→ Problem to work on:
Can you format the part of the items that opens with the line containing "Click the Interest over time heading" and runs through the end of the items as a numbered list, leaving out blank lines?

A series of items
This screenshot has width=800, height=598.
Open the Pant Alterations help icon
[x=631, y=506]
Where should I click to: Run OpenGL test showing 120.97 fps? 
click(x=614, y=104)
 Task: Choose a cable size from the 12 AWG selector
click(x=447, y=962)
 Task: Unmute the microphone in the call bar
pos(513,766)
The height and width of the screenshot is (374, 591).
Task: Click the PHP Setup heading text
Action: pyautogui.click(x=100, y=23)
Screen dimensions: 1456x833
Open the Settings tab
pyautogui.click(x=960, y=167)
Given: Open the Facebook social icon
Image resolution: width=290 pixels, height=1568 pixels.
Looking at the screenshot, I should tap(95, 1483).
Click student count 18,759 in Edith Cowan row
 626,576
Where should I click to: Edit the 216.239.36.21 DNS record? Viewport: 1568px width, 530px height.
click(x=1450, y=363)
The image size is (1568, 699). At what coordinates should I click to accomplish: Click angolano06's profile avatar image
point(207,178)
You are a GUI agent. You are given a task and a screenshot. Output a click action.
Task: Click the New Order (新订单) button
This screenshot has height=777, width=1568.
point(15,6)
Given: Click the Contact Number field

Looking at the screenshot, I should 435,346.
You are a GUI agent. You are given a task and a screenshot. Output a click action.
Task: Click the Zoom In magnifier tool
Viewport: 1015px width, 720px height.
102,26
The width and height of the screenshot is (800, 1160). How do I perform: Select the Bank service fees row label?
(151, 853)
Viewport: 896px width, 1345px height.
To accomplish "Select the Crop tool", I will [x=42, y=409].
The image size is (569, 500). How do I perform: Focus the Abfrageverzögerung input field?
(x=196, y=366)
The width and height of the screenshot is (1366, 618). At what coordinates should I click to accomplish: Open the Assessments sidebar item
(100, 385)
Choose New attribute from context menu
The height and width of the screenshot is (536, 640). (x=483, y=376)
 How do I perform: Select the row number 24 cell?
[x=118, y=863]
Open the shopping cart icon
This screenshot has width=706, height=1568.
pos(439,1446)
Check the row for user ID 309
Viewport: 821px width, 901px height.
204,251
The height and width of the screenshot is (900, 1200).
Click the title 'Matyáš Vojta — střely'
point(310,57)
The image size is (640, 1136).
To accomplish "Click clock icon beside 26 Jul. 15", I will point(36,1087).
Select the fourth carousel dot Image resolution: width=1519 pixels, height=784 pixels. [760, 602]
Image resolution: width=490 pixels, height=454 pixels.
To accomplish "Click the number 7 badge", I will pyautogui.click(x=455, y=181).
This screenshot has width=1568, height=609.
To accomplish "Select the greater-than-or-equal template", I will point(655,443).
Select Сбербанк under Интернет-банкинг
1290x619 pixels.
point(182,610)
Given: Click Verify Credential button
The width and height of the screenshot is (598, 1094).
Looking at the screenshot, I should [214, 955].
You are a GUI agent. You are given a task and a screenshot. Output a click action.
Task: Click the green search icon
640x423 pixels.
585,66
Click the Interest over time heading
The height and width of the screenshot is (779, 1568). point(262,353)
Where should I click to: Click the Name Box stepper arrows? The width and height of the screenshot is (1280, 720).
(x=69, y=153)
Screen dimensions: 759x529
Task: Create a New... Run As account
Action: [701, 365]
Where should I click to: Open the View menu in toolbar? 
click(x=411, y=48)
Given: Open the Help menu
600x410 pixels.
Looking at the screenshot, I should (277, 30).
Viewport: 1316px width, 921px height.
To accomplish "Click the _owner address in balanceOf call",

→ Answer to the task:
1. Click the Interest over time heading
2. The height and width of the screenshot is (779, 1568). point(262,353)
3. Where should I click to: Click the Name Box stepper arrows? The width and height of the screenshot is (1280, 720).
4. (x=69, y=153)
5. Screen dimensions: 759x529
6. Task: Create a New... Run As account
7. Action: [701, 365]
8. Where should I click to: Open the View menu in toolbar? 
9. click(x=411, y=48)
10. Given: Open the Help menu
11. 600x410 pixels.
12. Looking at the screenshot, I should (277, 30).
13. Viewport: 1316px width, 921px height.
14. To accomplish "Click the _owner address in balanceOf call",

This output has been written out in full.